Disney’s Peter Pan is lit up by its delightfully drawn characters (Peter, pirate chief Captain Hook, the crocodile and the non-speaking Tinkerbell), cute tunes by Sammy Cahn and Sammy Fain and others (‘You Can Fly!’, ‘What Made the Red Man Red?’ ‘Following the Leader’, ‘The Second Star to the Right’, ‘Never Smile at a Crocodile’, ‘The Elegant Captain Hook’ ”Your Mother and Mine’ and ‘A Pirate’s Life’), and the confident handling of the beloved children’s story.
‘Never Smile at a Crocodile’ – Words by Jack Lawrence; music by Frank Churchill. ‘Following the Leader’ – Words by Winston Hibler and Ted Sears. ‘A Pirate’s Life’ – Words by Ed Penner; music by Oliver Wallace; vocals by The Mellomen. ‘What Made the Red Man Red?’ became controversial because of its stereotypes of Native Americans.

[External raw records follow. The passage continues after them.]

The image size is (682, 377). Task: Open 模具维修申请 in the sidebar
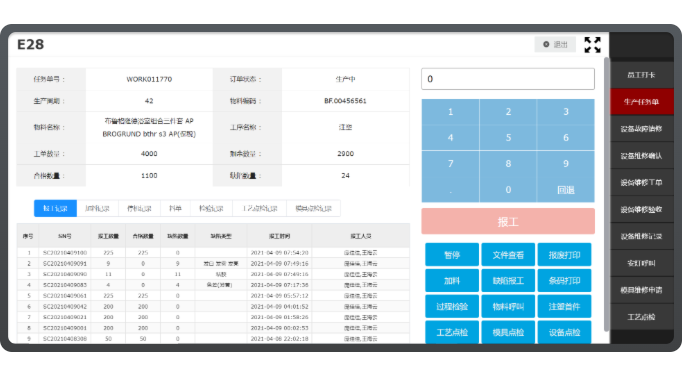[x=642, y=290]
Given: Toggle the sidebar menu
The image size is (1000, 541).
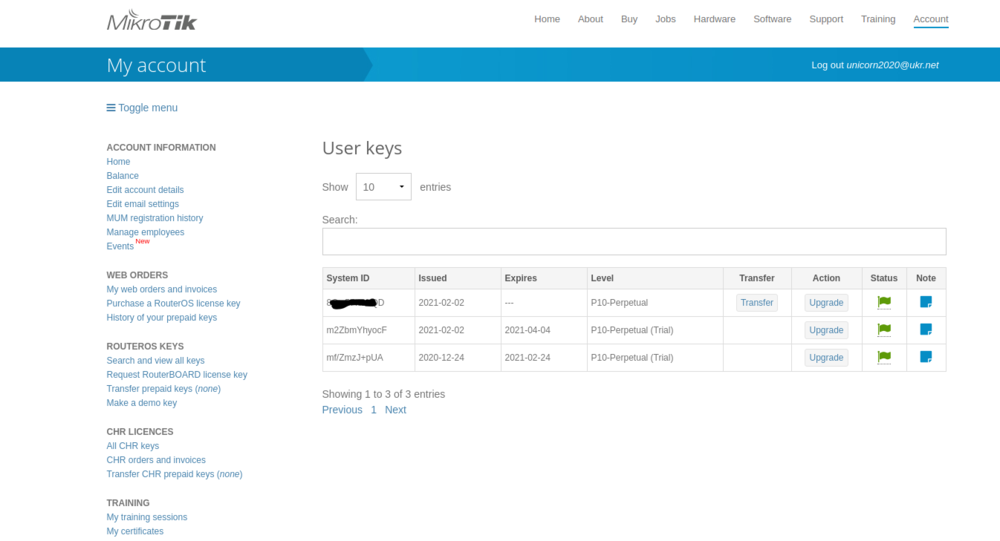Looking at the screenshot, I should pos(142,108).
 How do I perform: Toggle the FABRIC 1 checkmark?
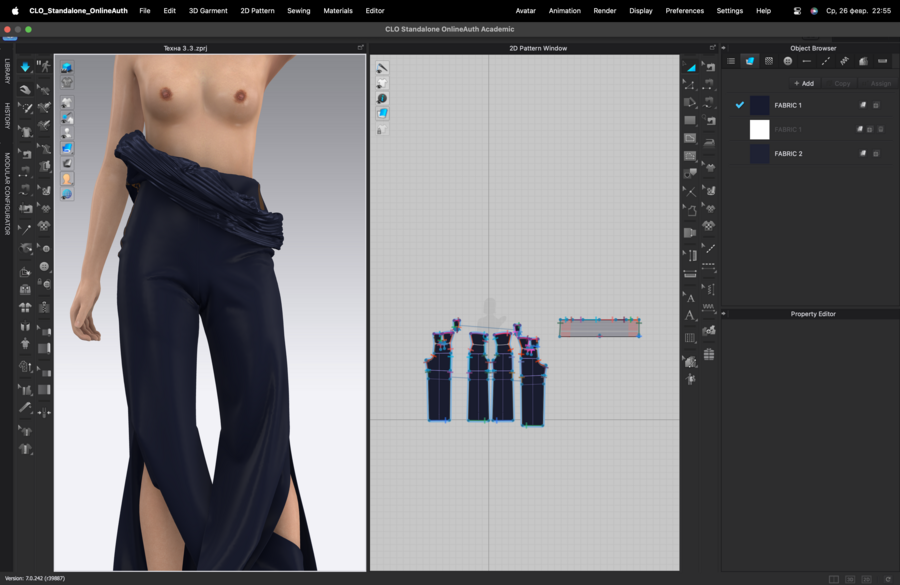pyautogui.click(x=740, y=105)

Naturally it isn’t perfect and there are inevitably a few small niggles. American child star Bobby Driscoll isn’t everybody’s idea of the voice of Peter Pan nor American character actor Hans Conried as the voices of George Darling and pirate Captain Hook either. And there’s too much emphasis on the sentimental side in the nursery scenes and on the American-style comic relief wackiness of the villains. But, nevertheless, niggles aside, it’s still a lovely, magical, memorable movie. And London-born Kathryn Beaumont is ideal as the voice of Wendy though.

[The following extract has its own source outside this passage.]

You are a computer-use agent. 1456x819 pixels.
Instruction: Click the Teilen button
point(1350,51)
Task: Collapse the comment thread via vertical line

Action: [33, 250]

It is the 14th film in the Walt Disney Animated Classics series and was originally released on February 5 1953 by RKO Pictures, their last one before Disney’s founding of his own distribution company, Buena Vista Distribution, later in 1953. It is the second Disney animation with Beaumont, Heather Angel (as Mary Darling) and Bill Thompson (as Mr Smee, Hook’s assistant) after their vocal roles Alice in Wonderland. It is the final film in which all nine members of Disney’s so-called ‘Nine Old Men’ worked together as directing animators. Disney entered the film into the 1953 Cannes Film Festival.
Walt Disney personally cast Beaumont as Alice and Wendy after seeing the film On an Island with You, in which the child actress had a small role. Michael Jackson said Peter Pan was his favourite movie, using the name Neverland Ranch for his estate in Santa Barbara, where he had a private amusement park.
It is loosely remade in live action by Steven Spielberg as Hook in 1991 and again as Peter Pan in 2003. Sequel: Return to Never Land (2002).
A series of direct-to-DVD prequels produced by DisneyToon Studios focusing on Tinker Bell began in 2008, with Tinker Bell and the Pirate Fairy released in UK cinemas in 2014. Johnny Depp plays Barrie in the 2004 biopic Finding Neverland.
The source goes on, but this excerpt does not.